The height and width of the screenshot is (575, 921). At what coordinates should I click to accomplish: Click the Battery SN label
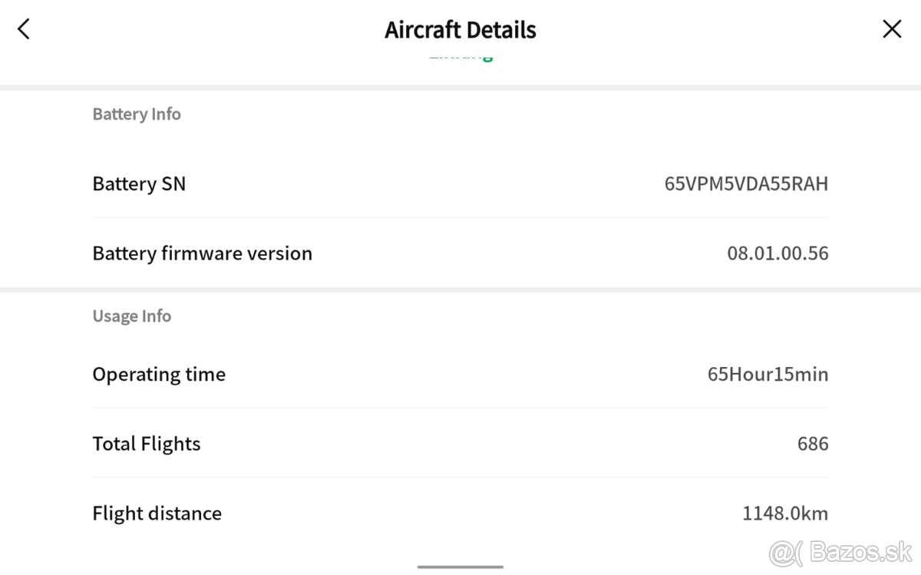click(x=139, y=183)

==

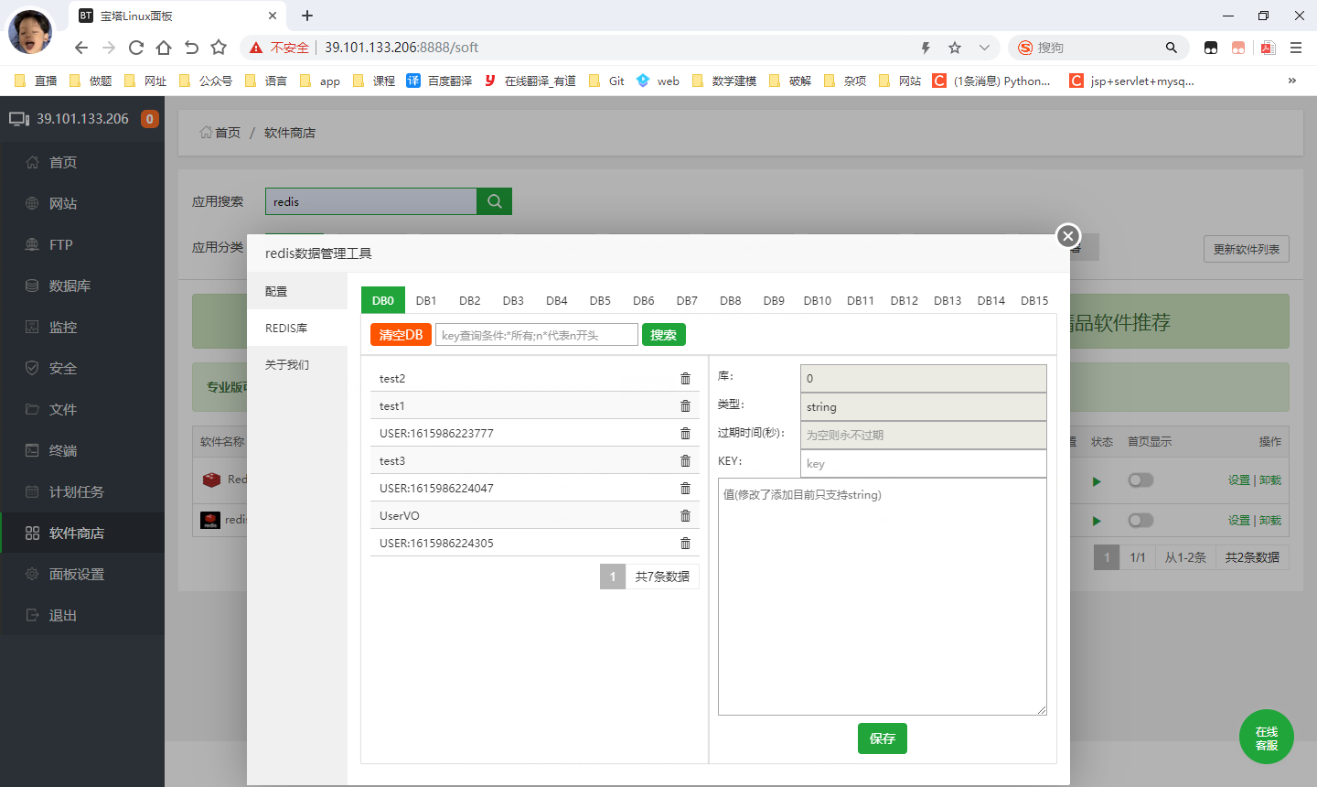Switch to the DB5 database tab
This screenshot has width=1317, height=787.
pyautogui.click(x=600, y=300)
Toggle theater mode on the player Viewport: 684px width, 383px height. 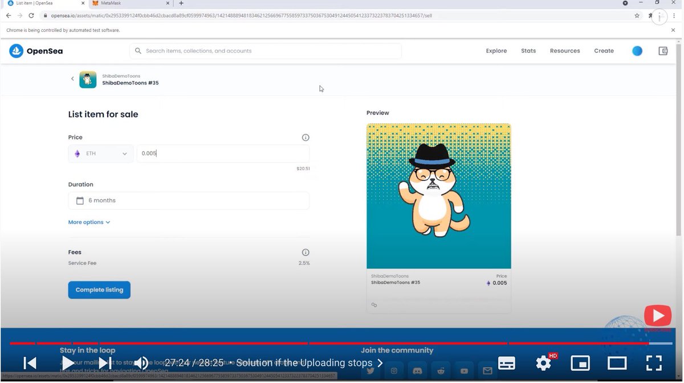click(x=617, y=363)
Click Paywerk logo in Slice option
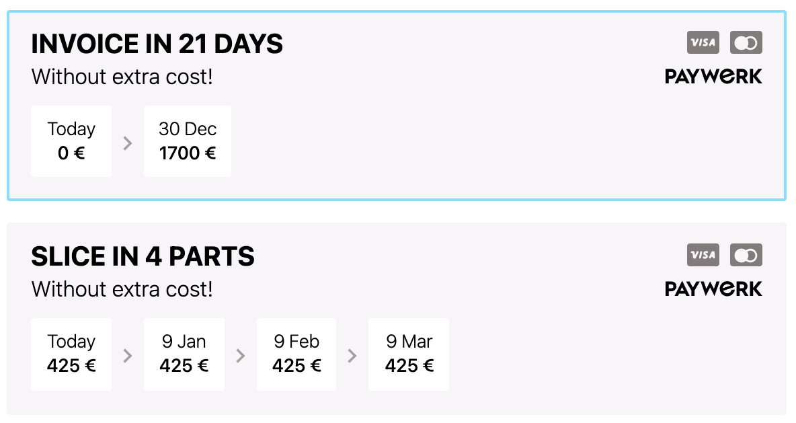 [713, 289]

---

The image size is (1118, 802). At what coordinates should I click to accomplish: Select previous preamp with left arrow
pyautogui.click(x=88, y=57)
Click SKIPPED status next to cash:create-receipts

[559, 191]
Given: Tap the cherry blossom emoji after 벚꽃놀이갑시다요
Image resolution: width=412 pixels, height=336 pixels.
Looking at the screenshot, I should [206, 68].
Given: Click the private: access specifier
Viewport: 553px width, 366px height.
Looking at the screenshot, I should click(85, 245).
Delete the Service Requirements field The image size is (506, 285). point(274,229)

◆ **What the exercise asks**
Exactly the lines above from the one with "Image resolution: width=412" to the one with "Delete the Service", both included, are to be quoted; leave the rest out.

◆ **Solution to the problem**
Image resolution: width=412 pixels, height=336 pixels.
Looking at the screenshot, I should [206, 68].
Given: Click the private: access specifier
Viewport: 553px width, 366px height.
Looking at the screenshot, I should click(85, 245).
Delete the Service Requirements field The image size is (506, 285). point(274,229)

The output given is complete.